— start of DOCUMENT EXTRACT —

Bradley Gram-Hansen

AI reasearch scientist at Dataminr !

Doctorate from the University of Oxford in AI & Machine Learning.

How to use loader and finder objects in Python

In our current project we are creating a fully fledge probabilistic programming environment (PPE) in python for implementing an improved Hamiltonian Monte Carlo (HMC) algorithm. This enables one to perform inference (inference is just another way of saying prediction, or to infer something in the future) in models that have a mixture of discrete, continuous and branching latent variables, or simply either just continuous or just discrete latent variables. Branching is more complicated and we shall leave that discussion for another time. Just in case you were unaware, HMC can only be used with continuous latent variables, but is a highly effective inference algorithm for dealing with models of a high dimensionality.

Modelling

One aspect of our PPE is that it takes a directed graphical model written in clojure and compiles it into an interface format in python code. One could equally just write the model in python according to the interface, however, this requires substantially more work as you would have to manually write out the log of the probability density function, among other things. Imagine that we have the following simple model:

$$ \begin{align} x &\sim \mathcal{N}(1,\sqrt 5) \tag{1}\\ x | y=7 &= \mathcal{N}(7| 2, \sqrt 2) \tag{2} \end{align} $$

We can write this model in clojure as follows:

        (let [x (sample (normal 1.0 5.0))]
            (observe (normal x 2.0) 7.0)
        x)

which you may save as model.clj or one_gaussian.clj or whatever else, as long as you keep the .clj suffix. This then needs compiling into python. To avoid the user having to install multiple different dependencies, having to manually run a separate script to compile the output and then import the outputted python script which matches our designed interface. We instead built our own importer module, which implements a finder and a loader and then compiles the clojure code to python code and imports that as module into the users main inference script.

— end of DOCUMENT EXTRACT —
— start of SOURCE EXCERPT —

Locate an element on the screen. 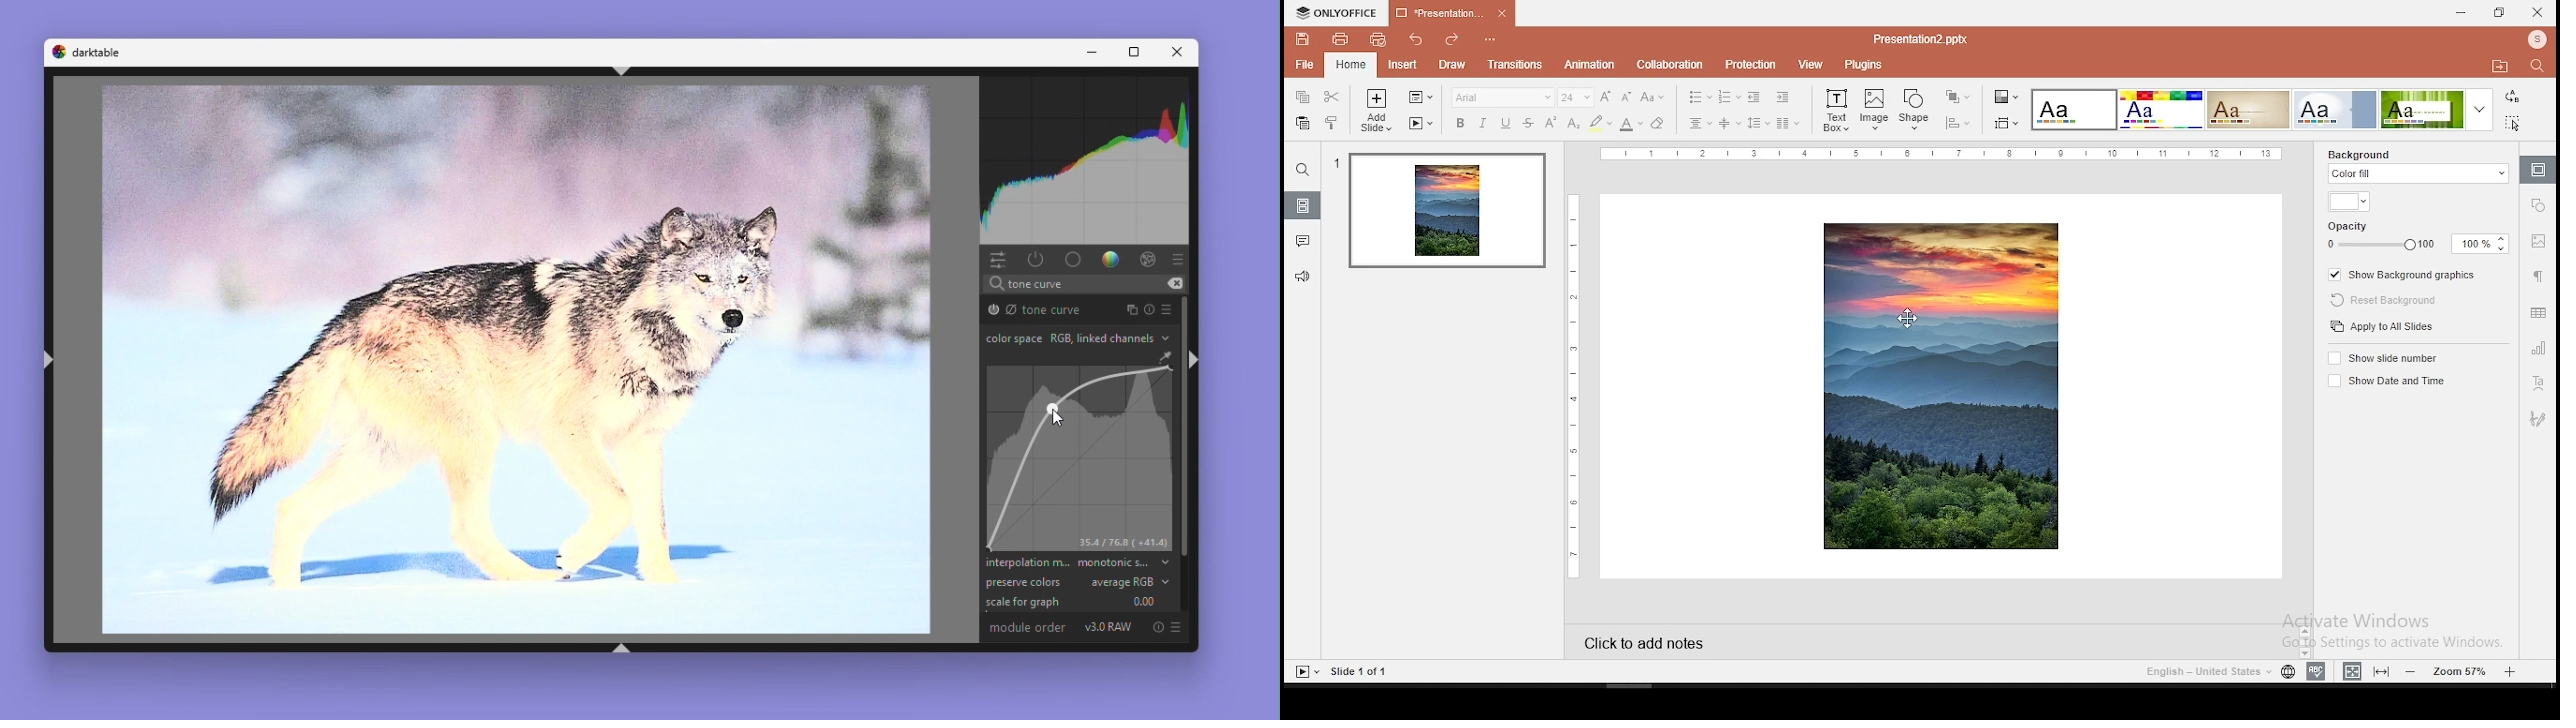 Image resolution: width=2576 pixels, height=728 pixels. add slide is located at coordinates (1375, 110).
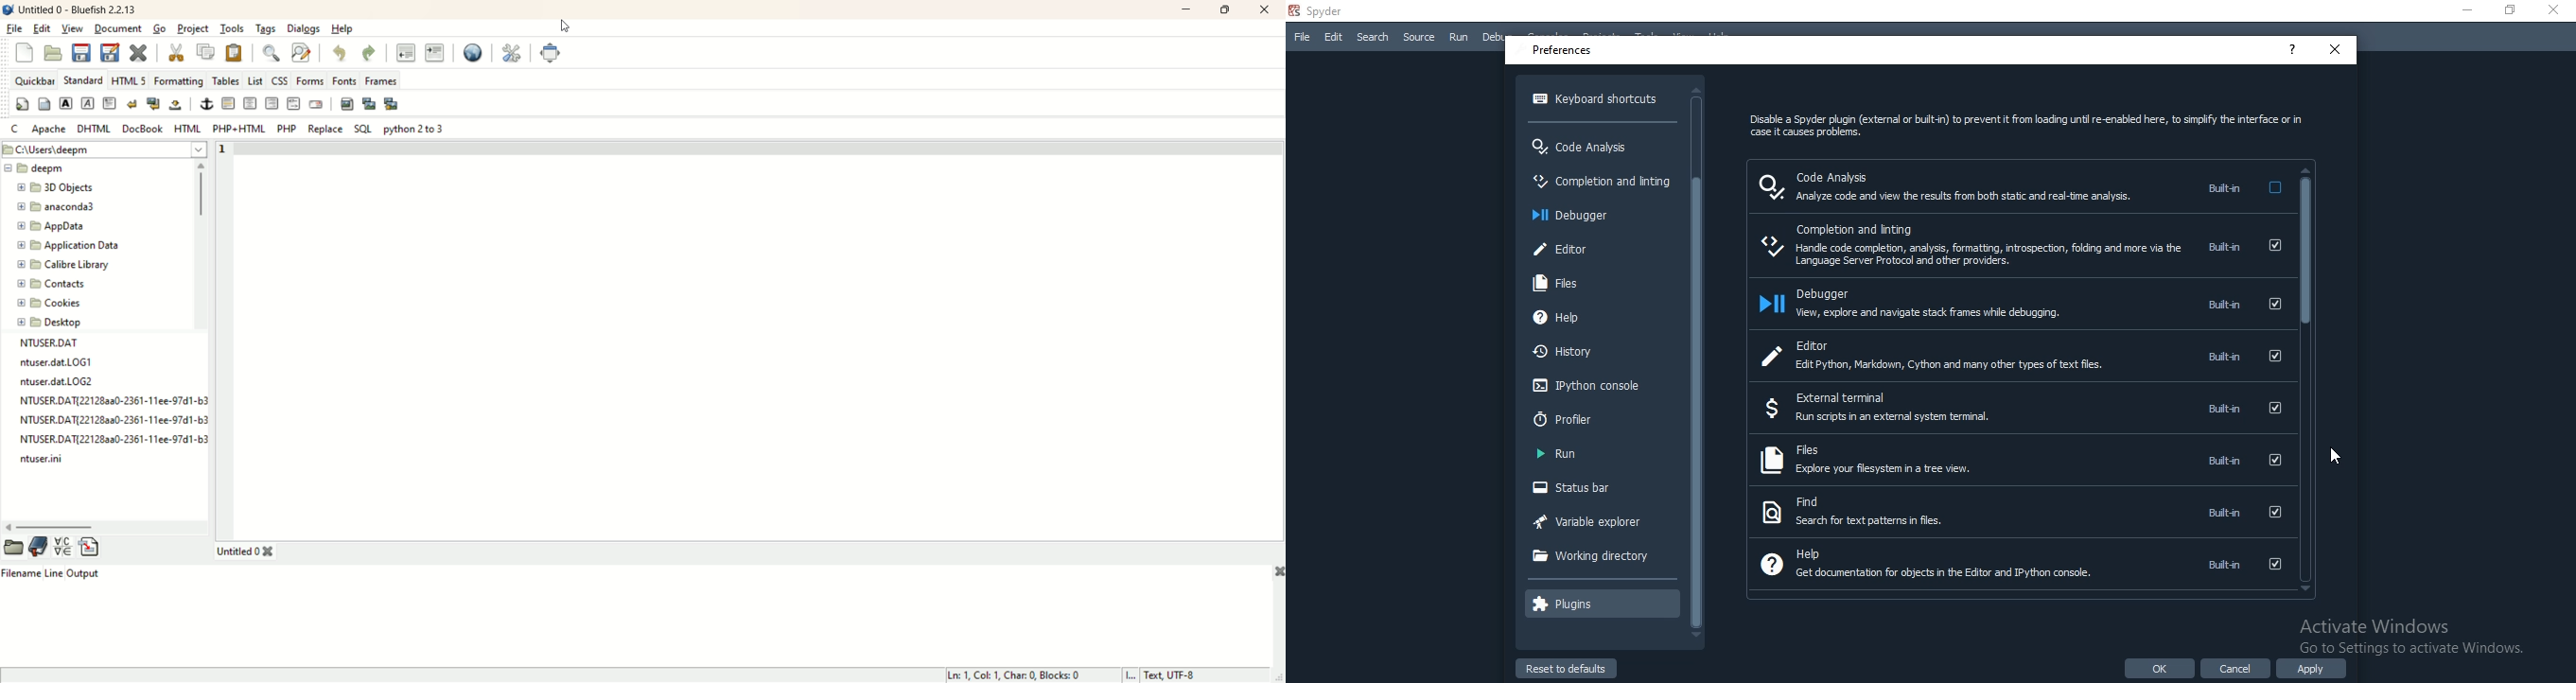  I want to click on vertical scroll bar, so click(200, 263).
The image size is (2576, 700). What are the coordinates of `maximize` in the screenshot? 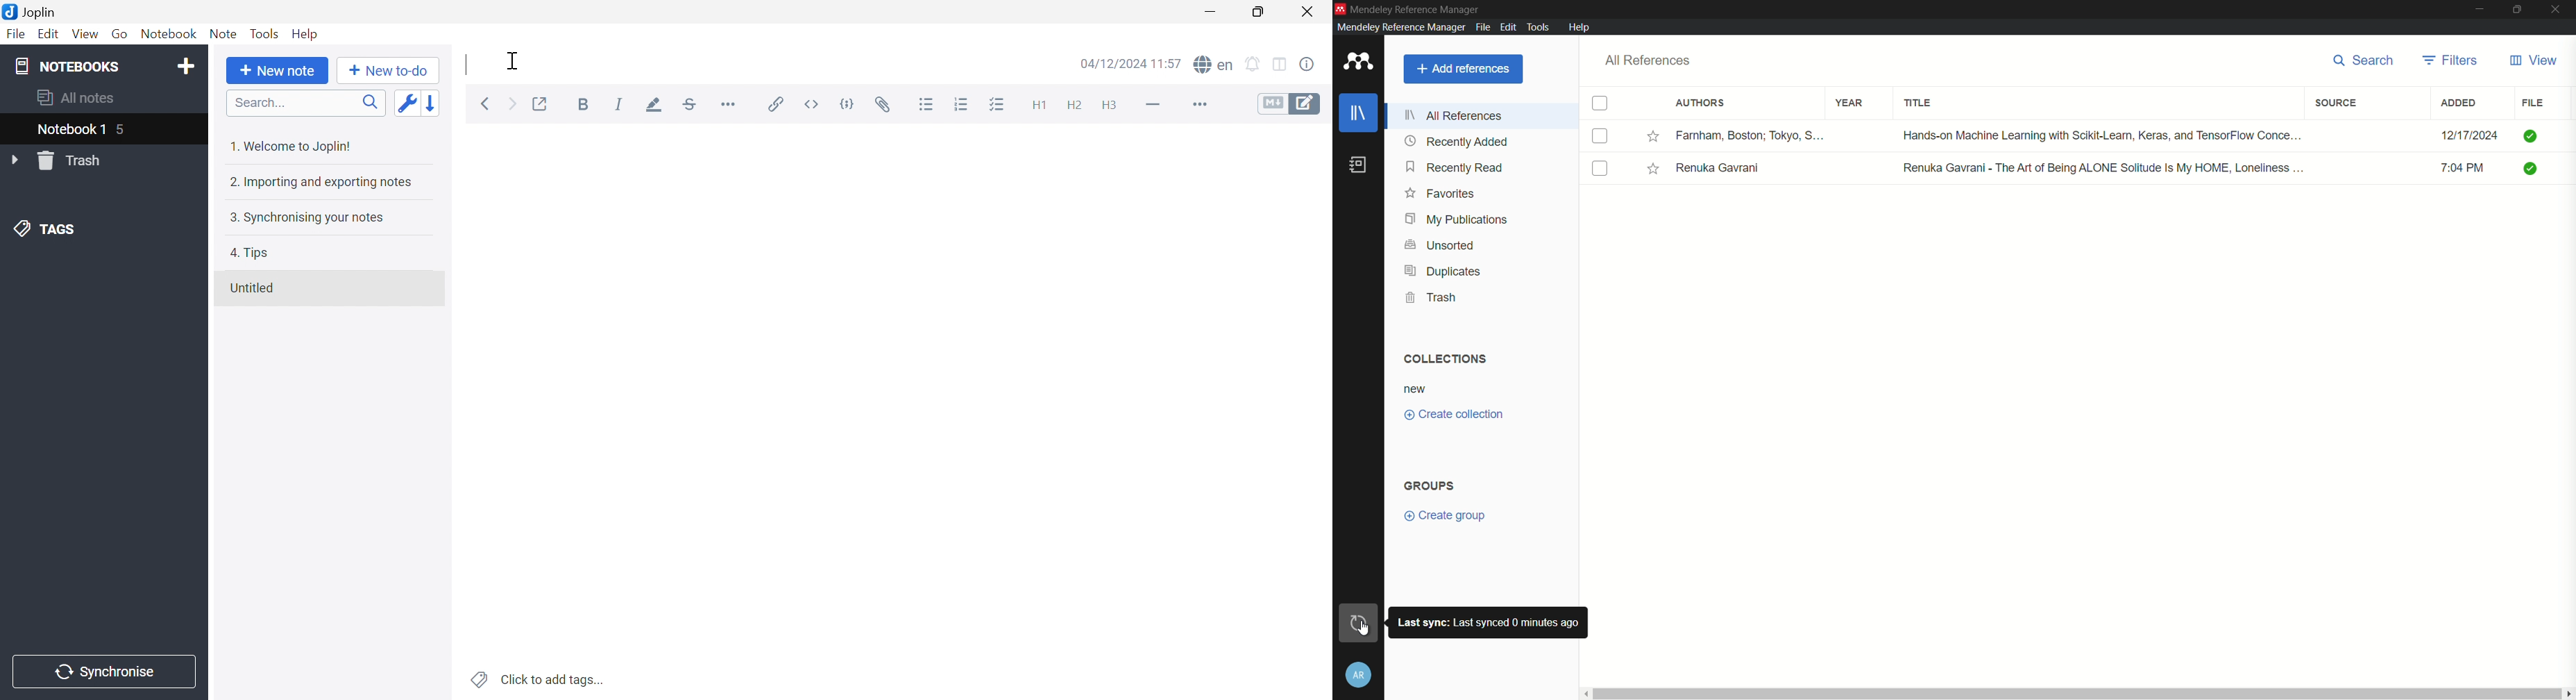 It's located at (2517, 9).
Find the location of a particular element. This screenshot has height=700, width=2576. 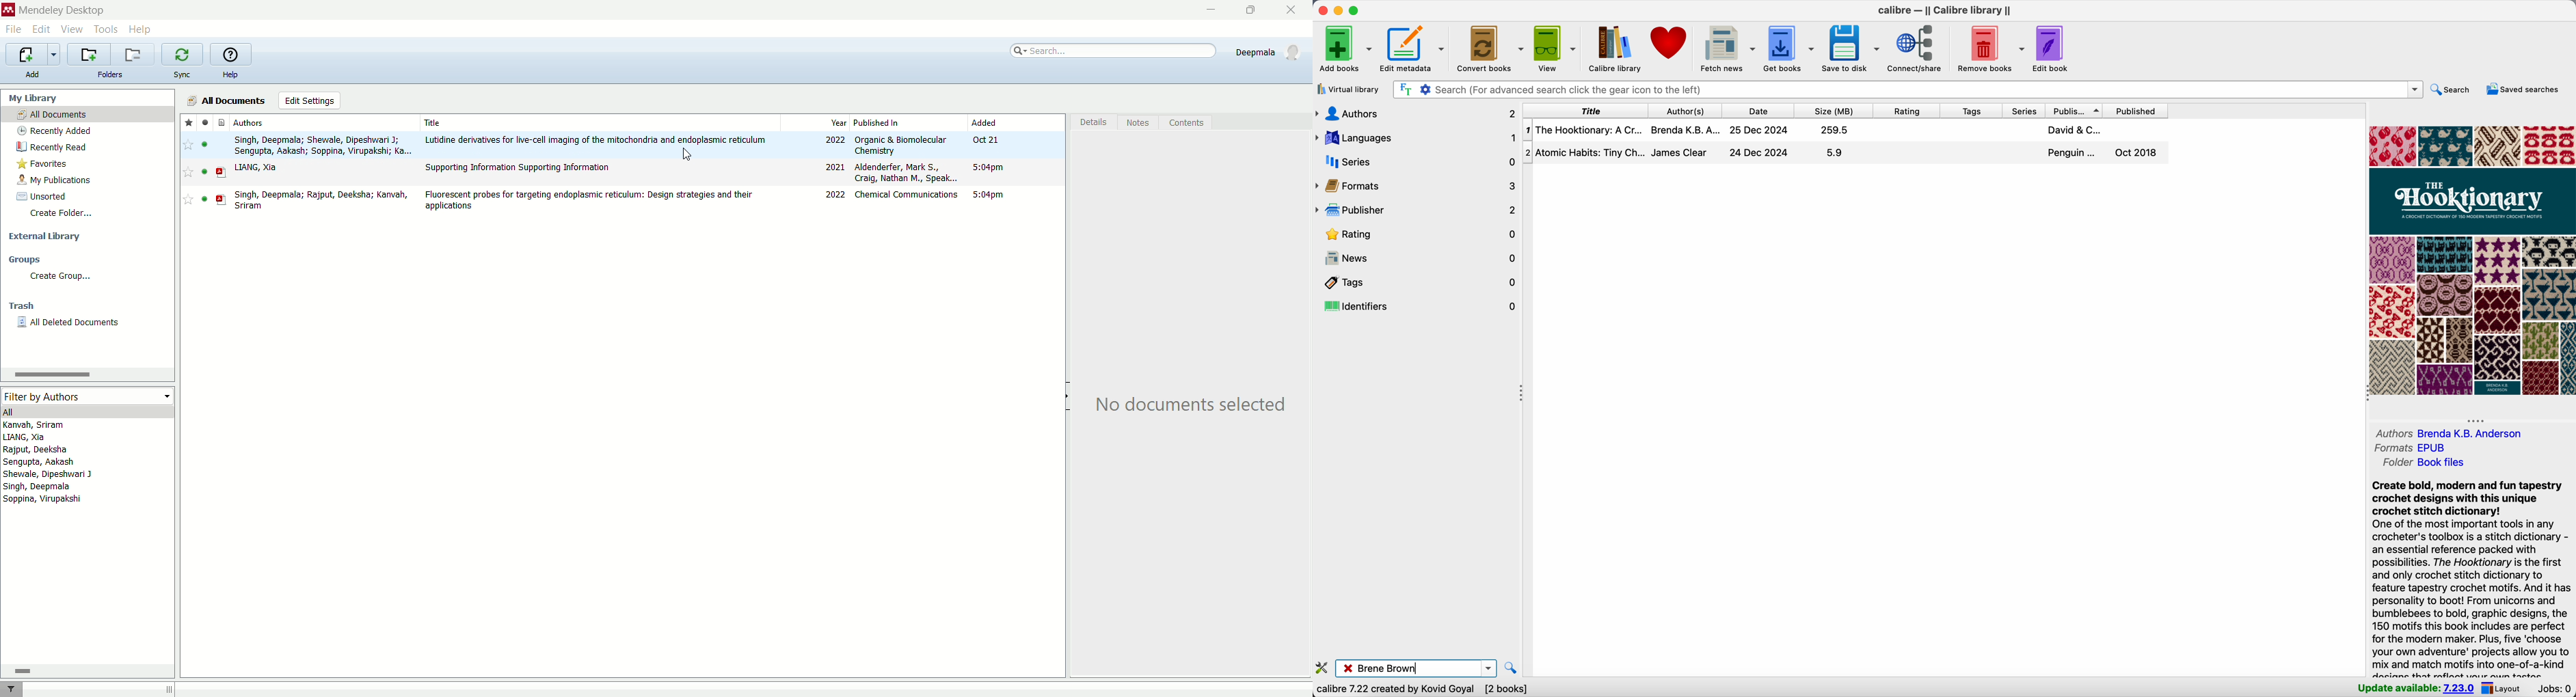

— end of SOURCE EXCERPT —

- **SHORT EXERCISE 1**:
According to the post on Python loader and finder objects, which kind of latent variables is Hamiltonian Monte Carlo limited to?
- **SHORT EXERCISE 2**:
Continue the post on Python loader and finder objects from the point where it stops.
The data is not needed for anything here.

- **EXERCISE RESULT 1**:
It can only be used with continuous latent variables.

- **EXERCISE RESULT 2**:
The imports module

Here is the current importer module, located at pyfo.pyfoppl.foppl.imports :

from importlib.abc import Loader as _Loader, MetaPathFinder as _MetaPathFinder
from .compiler import compile
from .model_generator import Model_Generator

import sys
PATH = sys.path[0]

def compile_module(module, input_text):
    graph, expr = compile(input_text)
    model_gen = Model_Generator(graph)
    code = model_gen.generate_class()
    exec(code, module.__dict__)
    module.graph = graph
    module.code = code
    return module

class Clojure_Loader(_Loader):

    def create_module(self, spec):
        return None

    def exec_module(self, module):
        with open(module.__name__) as input_file:
            input_text = '\n'.join(input_file.readlines())
            compile_module(module, input_text)

class Clojure_Finder(_MetaPathFinder):

    def find_module(self, fullname, path=PATH):
        return self.find_spec(fullname, path)

    def find_spec(self, fullname, path, target = None):
        import os.path
        from importlib.machinery import ModuleSpec
        fullname = fullname.split(sep='.')[-1]
        if '.' in fullname:
            raise NotImplementedError()

        if os.path.exists(fullname + ".clj"):
            return ModuleSpec(os.path.realpath(fullname + ".clj"), Clojure_Loader())
        else:
            return None

sys.meta_path.append(Clojure_Finder())

Preamble

Before we walk through this, let us first see what the user has to do to invoke the PPE. We assume that the user has pip installed pyfo, so it exists on the PYTHONPATH.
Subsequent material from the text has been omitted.